STATED EXERCISE
Which lines of the listing below contain the string "strip"? Copy each of them in full.

INFORMATION SHOWN
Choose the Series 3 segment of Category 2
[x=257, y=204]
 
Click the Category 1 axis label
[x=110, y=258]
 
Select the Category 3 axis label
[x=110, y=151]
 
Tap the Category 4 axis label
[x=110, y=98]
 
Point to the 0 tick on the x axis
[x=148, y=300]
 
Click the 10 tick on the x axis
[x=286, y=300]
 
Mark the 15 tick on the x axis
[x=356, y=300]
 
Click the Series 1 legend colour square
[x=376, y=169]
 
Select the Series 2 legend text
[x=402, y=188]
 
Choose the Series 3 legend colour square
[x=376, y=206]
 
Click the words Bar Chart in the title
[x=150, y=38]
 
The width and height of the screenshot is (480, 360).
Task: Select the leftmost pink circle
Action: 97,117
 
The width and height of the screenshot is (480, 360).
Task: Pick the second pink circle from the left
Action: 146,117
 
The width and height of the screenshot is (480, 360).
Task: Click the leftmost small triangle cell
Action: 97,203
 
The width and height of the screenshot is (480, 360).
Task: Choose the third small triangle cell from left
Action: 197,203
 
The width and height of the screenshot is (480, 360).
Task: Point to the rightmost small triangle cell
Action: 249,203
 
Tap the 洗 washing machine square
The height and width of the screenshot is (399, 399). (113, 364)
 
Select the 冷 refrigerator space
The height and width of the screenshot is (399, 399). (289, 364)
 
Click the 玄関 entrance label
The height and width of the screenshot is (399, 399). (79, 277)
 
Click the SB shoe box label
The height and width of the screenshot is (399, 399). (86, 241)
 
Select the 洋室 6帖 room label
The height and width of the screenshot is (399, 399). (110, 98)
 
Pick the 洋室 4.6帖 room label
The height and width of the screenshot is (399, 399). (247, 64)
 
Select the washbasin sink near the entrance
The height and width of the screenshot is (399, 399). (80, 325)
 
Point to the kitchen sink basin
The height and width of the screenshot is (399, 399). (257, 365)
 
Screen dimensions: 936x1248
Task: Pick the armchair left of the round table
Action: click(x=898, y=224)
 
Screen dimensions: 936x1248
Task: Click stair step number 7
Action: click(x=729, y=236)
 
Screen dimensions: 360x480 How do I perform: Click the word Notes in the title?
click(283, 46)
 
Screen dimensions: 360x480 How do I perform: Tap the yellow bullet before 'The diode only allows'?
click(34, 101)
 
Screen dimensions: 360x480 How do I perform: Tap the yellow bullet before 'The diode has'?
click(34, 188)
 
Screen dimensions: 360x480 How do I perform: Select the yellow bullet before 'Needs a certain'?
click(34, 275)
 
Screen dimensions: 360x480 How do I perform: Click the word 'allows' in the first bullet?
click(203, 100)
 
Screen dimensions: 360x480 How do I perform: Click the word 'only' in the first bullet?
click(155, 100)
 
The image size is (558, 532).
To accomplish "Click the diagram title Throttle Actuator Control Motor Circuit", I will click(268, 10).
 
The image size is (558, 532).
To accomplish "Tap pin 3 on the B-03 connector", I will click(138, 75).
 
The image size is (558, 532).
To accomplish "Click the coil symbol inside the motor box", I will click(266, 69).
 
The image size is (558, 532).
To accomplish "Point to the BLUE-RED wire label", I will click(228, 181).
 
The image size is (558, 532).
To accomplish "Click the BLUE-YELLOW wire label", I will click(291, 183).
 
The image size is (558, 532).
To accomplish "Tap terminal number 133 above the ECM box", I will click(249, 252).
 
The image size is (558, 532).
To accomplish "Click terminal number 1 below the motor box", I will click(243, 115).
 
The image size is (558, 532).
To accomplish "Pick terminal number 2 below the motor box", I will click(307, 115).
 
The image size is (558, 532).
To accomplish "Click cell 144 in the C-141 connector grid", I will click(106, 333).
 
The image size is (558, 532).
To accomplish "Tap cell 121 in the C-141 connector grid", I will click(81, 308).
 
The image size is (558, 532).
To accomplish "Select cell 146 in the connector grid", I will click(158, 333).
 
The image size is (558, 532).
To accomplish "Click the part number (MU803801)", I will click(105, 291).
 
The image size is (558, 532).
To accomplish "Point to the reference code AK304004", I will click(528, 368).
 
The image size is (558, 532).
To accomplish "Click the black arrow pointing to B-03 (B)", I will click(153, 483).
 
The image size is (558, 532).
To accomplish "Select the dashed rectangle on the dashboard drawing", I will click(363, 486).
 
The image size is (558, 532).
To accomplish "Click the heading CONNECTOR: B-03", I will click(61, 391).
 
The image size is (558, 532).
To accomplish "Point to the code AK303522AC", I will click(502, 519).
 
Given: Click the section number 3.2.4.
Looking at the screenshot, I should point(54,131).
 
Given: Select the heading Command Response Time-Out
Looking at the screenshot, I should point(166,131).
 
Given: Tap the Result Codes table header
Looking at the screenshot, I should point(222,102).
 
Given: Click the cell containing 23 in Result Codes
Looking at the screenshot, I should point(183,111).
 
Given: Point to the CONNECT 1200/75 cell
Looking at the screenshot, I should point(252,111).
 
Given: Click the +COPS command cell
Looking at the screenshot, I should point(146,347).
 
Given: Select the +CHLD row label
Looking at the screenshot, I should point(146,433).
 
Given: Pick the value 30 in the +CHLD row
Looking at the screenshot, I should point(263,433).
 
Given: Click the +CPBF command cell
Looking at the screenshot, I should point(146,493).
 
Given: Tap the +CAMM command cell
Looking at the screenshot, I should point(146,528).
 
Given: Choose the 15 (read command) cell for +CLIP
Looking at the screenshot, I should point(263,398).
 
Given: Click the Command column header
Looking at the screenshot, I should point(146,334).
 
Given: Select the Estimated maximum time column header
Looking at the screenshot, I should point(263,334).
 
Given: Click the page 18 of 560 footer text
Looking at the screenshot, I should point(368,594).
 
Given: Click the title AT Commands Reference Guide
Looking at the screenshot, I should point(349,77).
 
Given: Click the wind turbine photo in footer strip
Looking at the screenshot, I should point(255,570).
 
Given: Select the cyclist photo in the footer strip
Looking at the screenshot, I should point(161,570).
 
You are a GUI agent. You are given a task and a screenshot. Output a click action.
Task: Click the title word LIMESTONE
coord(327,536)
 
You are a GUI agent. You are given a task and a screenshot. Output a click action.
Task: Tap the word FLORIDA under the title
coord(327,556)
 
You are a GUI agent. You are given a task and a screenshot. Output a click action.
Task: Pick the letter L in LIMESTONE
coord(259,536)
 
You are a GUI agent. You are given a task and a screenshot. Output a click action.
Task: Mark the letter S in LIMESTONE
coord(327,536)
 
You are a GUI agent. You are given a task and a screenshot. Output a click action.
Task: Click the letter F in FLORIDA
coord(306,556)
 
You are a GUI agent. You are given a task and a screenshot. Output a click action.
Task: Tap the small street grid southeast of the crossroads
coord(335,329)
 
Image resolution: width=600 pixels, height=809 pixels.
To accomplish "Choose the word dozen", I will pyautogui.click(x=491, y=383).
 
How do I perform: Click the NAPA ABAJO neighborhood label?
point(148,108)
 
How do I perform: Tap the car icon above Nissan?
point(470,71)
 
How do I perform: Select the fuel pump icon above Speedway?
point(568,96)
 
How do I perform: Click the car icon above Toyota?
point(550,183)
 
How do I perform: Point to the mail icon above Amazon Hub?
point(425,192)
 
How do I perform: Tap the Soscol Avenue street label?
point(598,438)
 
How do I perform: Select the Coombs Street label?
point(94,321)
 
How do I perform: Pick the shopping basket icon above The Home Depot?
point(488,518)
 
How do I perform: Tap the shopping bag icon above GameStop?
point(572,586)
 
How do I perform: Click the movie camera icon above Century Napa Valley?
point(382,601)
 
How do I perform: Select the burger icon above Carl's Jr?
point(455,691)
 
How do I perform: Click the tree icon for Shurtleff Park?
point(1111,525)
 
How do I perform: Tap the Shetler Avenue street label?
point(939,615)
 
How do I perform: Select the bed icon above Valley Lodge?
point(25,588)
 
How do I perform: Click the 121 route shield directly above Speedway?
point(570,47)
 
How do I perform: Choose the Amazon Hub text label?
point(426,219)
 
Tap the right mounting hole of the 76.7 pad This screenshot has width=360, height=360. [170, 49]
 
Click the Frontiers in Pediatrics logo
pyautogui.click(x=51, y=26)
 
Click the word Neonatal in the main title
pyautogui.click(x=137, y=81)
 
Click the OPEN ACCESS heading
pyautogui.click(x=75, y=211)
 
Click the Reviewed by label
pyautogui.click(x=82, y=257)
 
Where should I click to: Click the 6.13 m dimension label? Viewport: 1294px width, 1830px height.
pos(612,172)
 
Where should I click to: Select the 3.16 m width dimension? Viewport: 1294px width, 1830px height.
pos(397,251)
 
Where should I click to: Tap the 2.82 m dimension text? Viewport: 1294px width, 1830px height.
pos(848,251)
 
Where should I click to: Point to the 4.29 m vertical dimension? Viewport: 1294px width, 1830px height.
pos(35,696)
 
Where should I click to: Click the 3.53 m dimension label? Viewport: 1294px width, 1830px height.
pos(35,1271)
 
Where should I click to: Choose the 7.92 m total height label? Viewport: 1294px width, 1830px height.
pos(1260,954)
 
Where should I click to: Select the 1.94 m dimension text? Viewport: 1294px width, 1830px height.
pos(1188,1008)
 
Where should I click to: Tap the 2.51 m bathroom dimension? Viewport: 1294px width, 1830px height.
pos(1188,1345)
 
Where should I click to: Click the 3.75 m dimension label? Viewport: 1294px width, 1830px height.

RESULT OF THIS EXERCISE
Given: Click the wind turbine photo in footer strip
Given: Select the cyclist photo in the footer strip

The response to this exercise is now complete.